**Written exercise:** In the material below, copy word for word the lines from the one containing "You are a GUI" through the one containing "pyautogui.click(x=113, y=200)". Leave out the pictures.

**Records to process:**
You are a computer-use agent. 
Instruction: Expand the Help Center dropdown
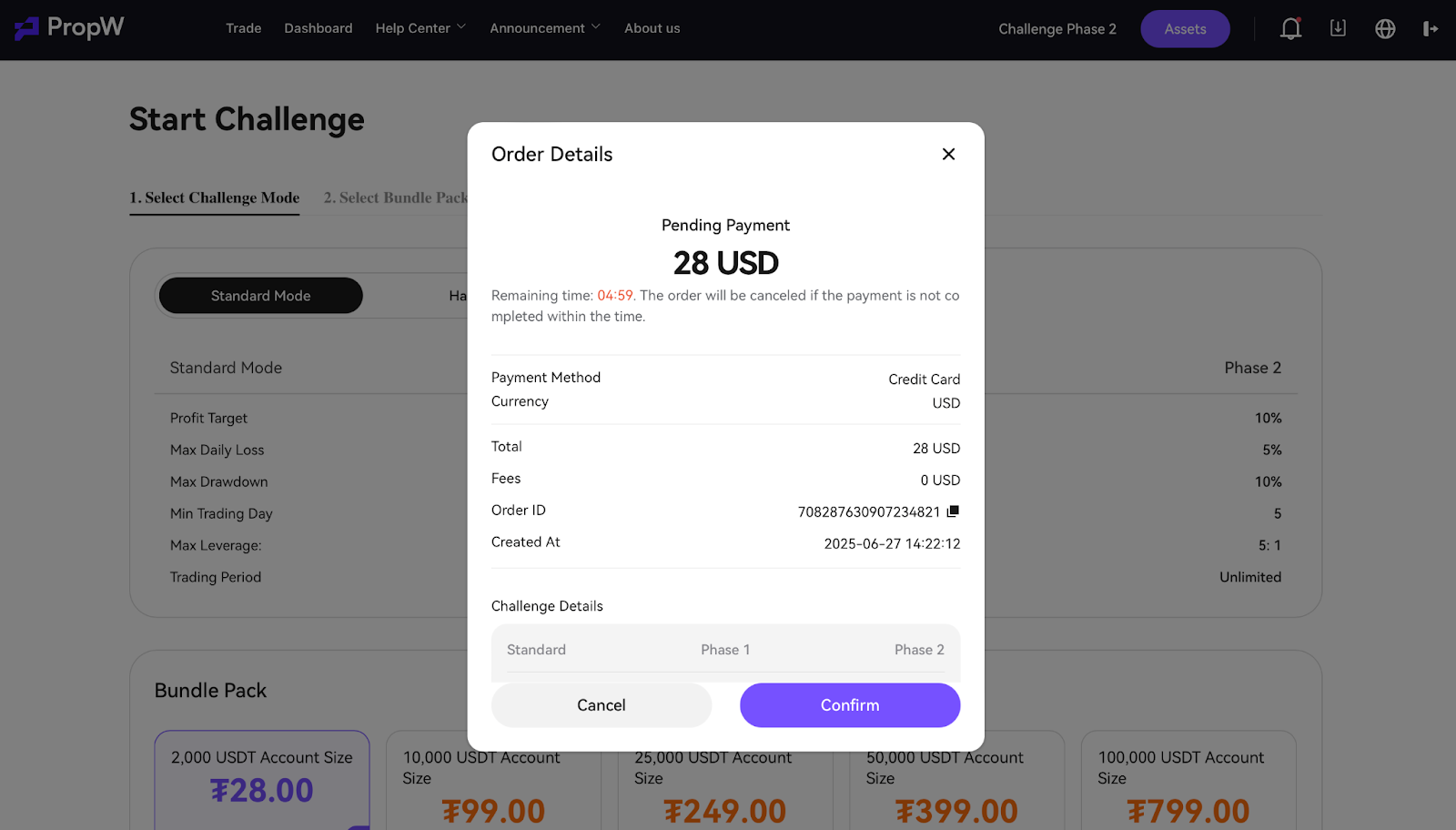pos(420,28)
---
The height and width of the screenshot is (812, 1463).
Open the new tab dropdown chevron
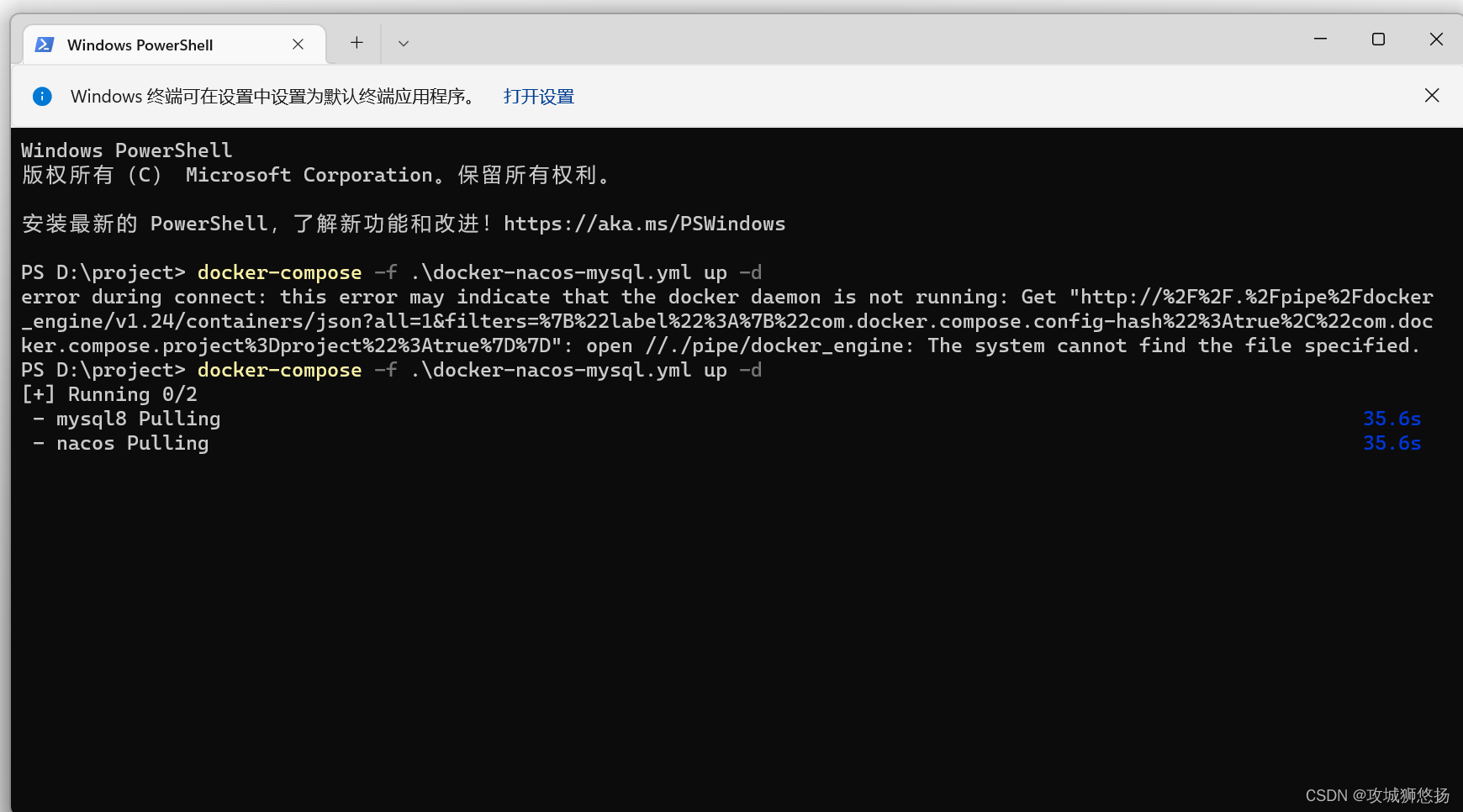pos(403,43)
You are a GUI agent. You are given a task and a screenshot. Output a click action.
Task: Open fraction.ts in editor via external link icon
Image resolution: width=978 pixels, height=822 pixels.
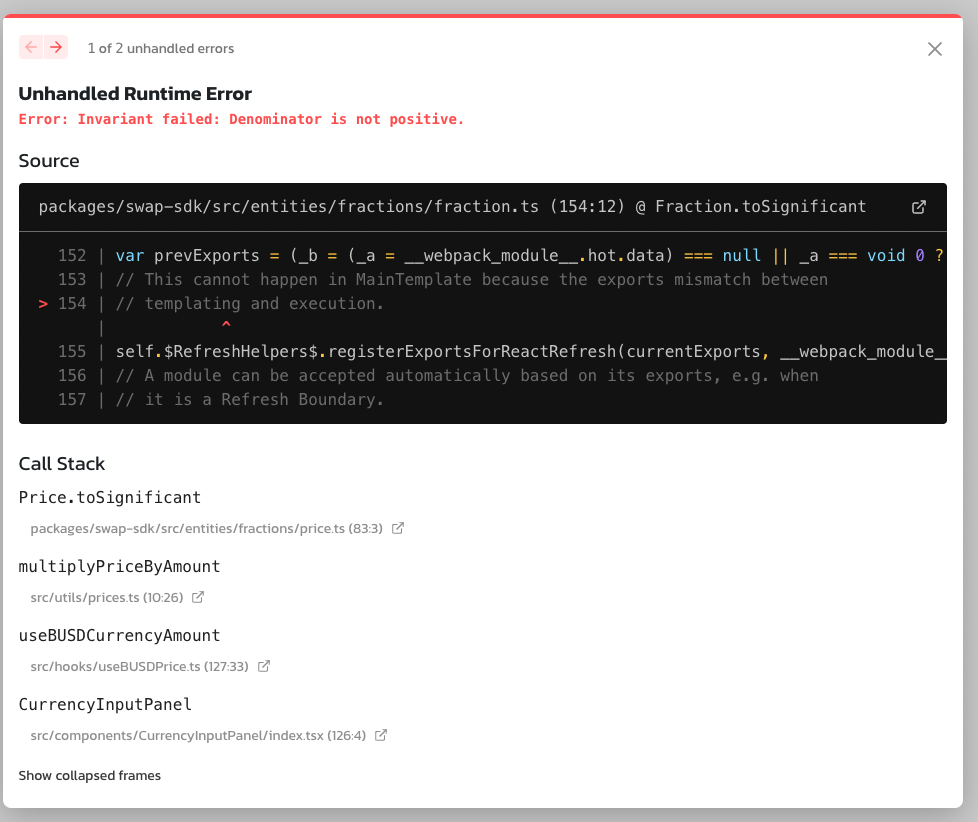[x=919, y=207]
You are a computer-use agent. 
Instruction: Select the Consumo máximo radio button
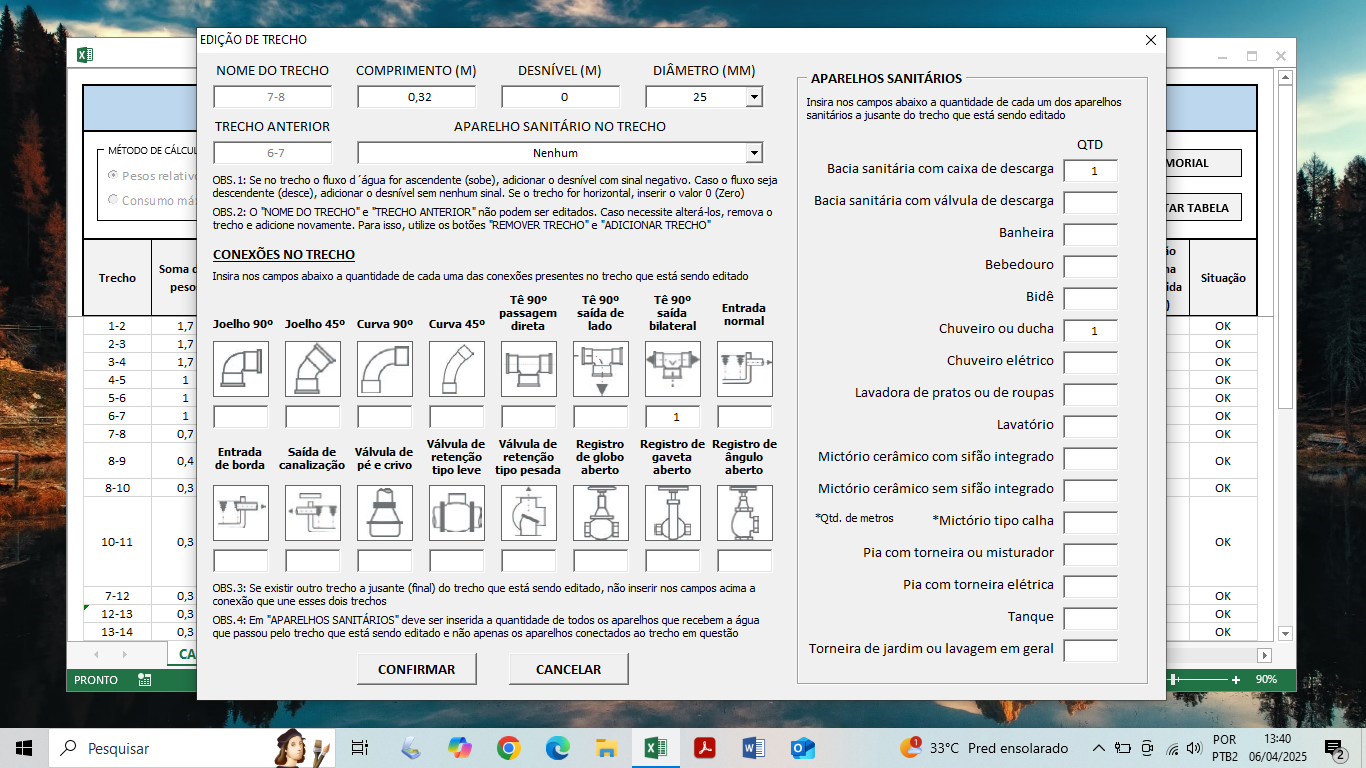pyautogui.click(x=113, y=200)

**Task result:**
You are a GUI agent. You are given a task and a screenshot. Output a click action.
Task: Open fraction.ts in editor via external link icon
Image resolution: width=978 pixels, height=822 pixels.
[x=919, y=207]
You are a computer-use agent. 
Instruction: Select the Consumo máximo radio button
pyautogui.click(x=113, y=200)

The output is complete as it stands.